Entries on where items appear
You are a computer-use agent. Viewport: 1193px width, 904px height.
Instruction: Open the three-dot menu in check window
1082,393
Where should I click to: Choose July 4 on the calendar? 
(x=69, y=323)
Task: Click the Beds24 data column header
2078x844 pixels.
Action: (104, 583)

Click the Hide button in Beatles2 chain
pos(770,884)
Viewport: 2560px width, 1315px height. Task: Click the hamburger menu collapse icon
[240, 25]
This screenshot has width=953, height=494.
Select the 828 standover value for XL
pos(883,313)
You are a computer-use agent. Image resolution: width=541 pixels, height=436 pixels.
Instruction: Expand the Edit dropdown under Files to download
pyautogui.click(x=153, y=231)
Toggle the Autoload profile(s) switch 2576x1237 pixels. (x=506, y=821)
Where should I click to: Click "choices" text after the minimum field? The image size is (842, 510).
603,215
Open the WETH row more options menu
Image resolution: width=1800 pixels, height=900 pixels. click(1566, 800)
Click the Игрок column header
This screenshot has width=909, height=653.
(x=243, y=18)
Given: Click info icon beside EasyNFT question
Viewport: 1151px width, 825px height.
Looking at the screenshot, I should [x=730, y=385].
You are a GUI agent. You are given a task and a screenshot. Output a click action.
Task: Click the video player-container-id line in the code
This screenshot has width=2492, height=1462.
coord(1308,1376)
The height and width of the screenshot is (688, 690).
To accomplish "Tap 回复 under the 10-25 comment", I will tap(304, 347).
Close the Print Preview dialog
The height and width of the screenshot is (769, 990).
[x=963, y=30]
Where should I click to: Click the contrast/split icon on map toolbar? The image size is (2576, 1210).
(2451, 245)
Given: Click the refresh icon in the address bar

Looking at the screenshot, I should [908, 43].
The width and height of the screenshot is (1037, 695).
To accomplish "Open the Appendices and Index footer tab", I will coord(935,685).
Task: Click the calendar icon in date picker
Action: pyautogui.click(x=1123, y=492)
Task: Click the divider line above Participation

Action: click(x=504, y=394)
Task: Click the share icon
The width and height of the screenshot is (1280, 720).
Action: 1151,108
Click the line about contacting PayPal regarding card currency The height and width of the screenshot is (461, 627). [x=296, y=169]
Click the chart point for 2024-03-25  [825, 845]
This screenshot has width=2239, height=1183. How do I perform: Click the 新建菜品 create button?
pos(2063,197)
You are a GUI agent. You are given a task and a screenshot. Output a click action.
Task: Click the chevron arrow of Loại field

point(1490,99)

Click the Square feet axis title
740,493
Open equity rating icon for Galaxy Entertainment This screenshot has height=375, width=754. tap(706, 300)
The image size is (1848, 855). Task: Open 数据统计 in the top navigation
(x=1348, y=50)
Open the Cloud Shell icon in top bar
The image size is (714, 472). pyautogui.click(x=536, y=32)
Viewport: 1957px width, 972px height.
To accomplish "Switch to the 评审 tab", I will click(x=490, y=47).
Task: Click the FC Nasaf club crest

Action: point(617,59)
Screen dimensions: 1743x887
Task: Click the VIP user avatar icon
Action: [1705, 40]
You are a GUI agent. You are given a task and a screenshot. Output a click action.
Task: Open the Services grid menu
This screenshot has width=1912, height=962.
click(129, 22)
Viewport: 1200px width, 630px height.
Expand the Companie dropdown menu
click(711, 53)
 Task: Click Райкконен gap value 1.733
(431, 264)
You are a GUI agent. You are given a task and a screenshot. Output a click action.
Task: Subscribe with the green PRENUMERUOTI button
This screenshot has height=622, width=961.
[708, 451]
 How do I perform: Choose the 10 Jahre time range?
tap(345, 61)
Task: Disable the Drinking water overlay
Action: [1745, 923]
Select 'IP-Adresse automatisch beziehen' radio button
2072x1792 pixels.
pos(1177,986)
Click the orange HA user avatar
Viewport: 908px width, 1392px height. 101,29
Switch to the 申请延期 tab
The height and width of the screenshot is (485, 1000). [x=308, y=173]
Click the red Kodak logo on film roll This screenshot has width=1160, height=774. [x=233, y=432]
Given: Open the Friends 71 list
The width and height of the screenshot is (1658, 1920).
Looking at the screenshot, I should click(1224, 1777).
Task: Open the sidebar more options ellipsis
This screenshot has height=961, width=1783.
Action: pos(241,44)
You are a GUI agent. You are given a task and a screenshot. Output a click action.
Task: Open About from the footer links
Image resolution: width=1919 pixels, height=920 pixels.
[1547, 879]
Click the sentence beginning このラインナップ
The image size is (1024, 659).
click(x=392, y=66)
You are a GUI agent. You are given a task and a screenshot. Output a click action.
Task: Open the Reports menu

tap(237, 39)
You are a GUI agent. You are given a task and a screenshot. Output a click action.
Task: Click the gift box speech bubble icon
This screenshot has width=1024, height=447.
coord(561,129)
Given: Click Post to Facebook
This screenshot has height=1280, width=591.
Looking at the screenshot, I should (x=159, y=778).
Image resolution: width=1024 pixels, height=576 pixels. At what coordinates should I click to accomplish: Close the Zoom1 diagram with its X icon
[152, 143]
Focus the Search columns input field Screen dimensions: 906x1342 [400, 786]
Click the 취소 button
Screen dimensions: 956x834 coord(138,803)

INSTRUCTION
Copy out every line of the entries above, character for character.

THE COMPLETED TASK
You are a computer-use agent. Viewport: 1193px width, 904px height.
Instruction: Open the three-dot menu in check window
1082,393
Where should I click to: Choose July 4 on the calendar? 
(x=69, y=323)
Task: Click the Beds24 data column header
2078x844 pixels.
Action: (104, 583)

Click the Hide button in Beatles2 chain
pos(770,884)
Viewport: 2560px width, 1315px height. Task: Click the hamburger menu collapse icon
[240, 25]
This screenshot has width=953, height=494.
Select the 828 standover value for XL
pos(883,313)
You are a computer-use agent. Image resolution: width=541 pixels, height=436 pixels.
Instruction: Expand the Edit dropdown under Files to download
pyautogui.click(x=153, y=231)
Toggle the Autoload profile(s) switch 2576x1237 pixels. (x=506, y=821)
Where should I click to: Click "choices" text after the minimum field? The image size is (842, 510).
603,215
Open the WETH row more options menu
Image resolution: width=1800 pixels, height=900 pixels. click(1566, 800)
Click the Игрок column header
This screenshot has width=909, height=653.
(x=243, y=18)
Given: Click info icon beside EasyNFT question
Viewport: 1151px width, 825px height.
Looking at the screenshot, I should [x=730, y=385].
You are a GUI agent. You are given a task and a screenshot. Output a click action.
Task: Click the video player-container-id line in the code
This screenshot has width=2492, height=1462.
coord(1308,1376)
The height and width of the screenshot is (688, 690).
To accomplish "Tap 回复 under the 10-25 comment", I will tap(304, 347).
Close the Print Preview dialog
The height and width of the screenshot is (769, 990).
[x=963, y=30]
Where should I click to: Click the contrast/split icon on map toolbar? The image size is (2576, 1210).
(2451, 245)
Given: Click the refresh icon in the address bar

Looking at the screenshot, I should [908, 43].
The width and height of the screenshot is (1037, 695).
To accomplish "Open the Appendices and Index footer tab", I will coord(935,685).
Task: Click the calendar icon in date picker
Action: pyautogui.click(x=1123, y=492)
Task: Click the divider line above Participation

Action: click(x=504, y=394)
Task: Click the share icon
The width and height of the screenshot is (1280, 720).
Action: 1151,108
Click the line about contacting PayPal regarding card currency The height and width of the screenshot is (461, 627). [x=296, y=169]
Click the chart point for 2024-03-25  [825, 845]
This screenshot has width=2239, height=1183. How do I perform: Click the 新建菜品 create button?
pos(2063,197)
You are a GUI agent. You are given a task and a screenshot. Output a click action.
Task: Click the chevron arrow of Loại field

point(1490,99)

Click the Square feet axis title
740,493
Open equity rating icon for Galaxy Entertainment This screenshot has height=375, width=754. tap(706, 300)
The image size is (1848, 855). Task: Open 数据统计 in the top navigation
(x=1348, y=50)
Open the Cloud Shell icon in top bar
The image size is (714, 472). pyautogui.click(x=536, y=32)
Viewport: 1957px width, 972px height.
To accomplish "Switch to the 评审 tab", I will click(x=490, y=47).
Task: Click the FC Nasaf club crest

Action: point(617,59)
Screen dimensions: 1743x887
Task: Click the VIP user avatar icon
Action: [1705, 40]
You are a GUI agent. You are given a task and a screenshot. Output a click action.
Task: Open the Services grid menu
This screenshot has width=1912, height=962.
click(129, 22)
Viewport: 1200px width, 630px height.
Expand the Companie dropdown menu
click(711, 53)
 Task: Click Райкконен gap value 1.733
(431, 264)
You are a GUI agent. You are given a task and a screenshot. Output a click action.
Task: Subscribe with the green PRENUMERUOTI button
This screenshot has height=622, width=961.
[708, 451]
 How do I perform: Choose the 10 Jahre time range?
tap(345, 61)
Task: Disable the Drinking water overlay
Action: [1745, 923]
Select 'IP-Adresse automatisch beziehen' radio button
2072x1792 pixels.
pos(1177,986)
Click the orange HA user avatar
Viewport: 908px width, 1392px height. 101,29
Switch to the 申请延期 tab
The height and width of the screenshot is (485, 1000). [x=308, y=173]
Click the red Kodak logo on film roll This screenshot has width=1160, height=774. [x=233, y=432]
Given: Open the Friends 71 list
The width and height of the screenshot is (1658, 1920).
Looking at the screenshot, I should click(1224, 1777).
Task: Open the sidebar more options ellipsis
This screenshot has height=961, width=1783.
Action: pos(241,44)
You are a GUI agent. You are given a task and a screenshot. Output a click action.
Task: Open About from the footer links
Image resolution: width=1919 pixels, height=920 pixels.
[1547, 879]
Click the sentence beginning このラインナップ
The image size is (1024, 659).
click(x=392, y=66)
You are a GUI agent. You are given a task and a screenshot. Output a click action.
Task: Open the Reports menu

tap(237, 39)
You are a GUI agent. You are given a task and a screenshot. Output a click action.
Task: Click the gift box speech bubble icon
This screenshot has width=1024, height=447.
coord(561,129)
Given: Click Post to Facebook
This screenshot has height=1280, width=591.
Looking at the screenshot, I should (x=159, y=778).
Image resolution: width=1024 pixels, height=576 pixels. At what coordinates should I click to accomplish: Close the Zoom1 diagram with its X icon
[152, 143]
Focus the Search columns input field Screen dimensions: 906x1342 [400, 786]
Click the 취소 button
Screen dimensions: 956x834 coord(138,803)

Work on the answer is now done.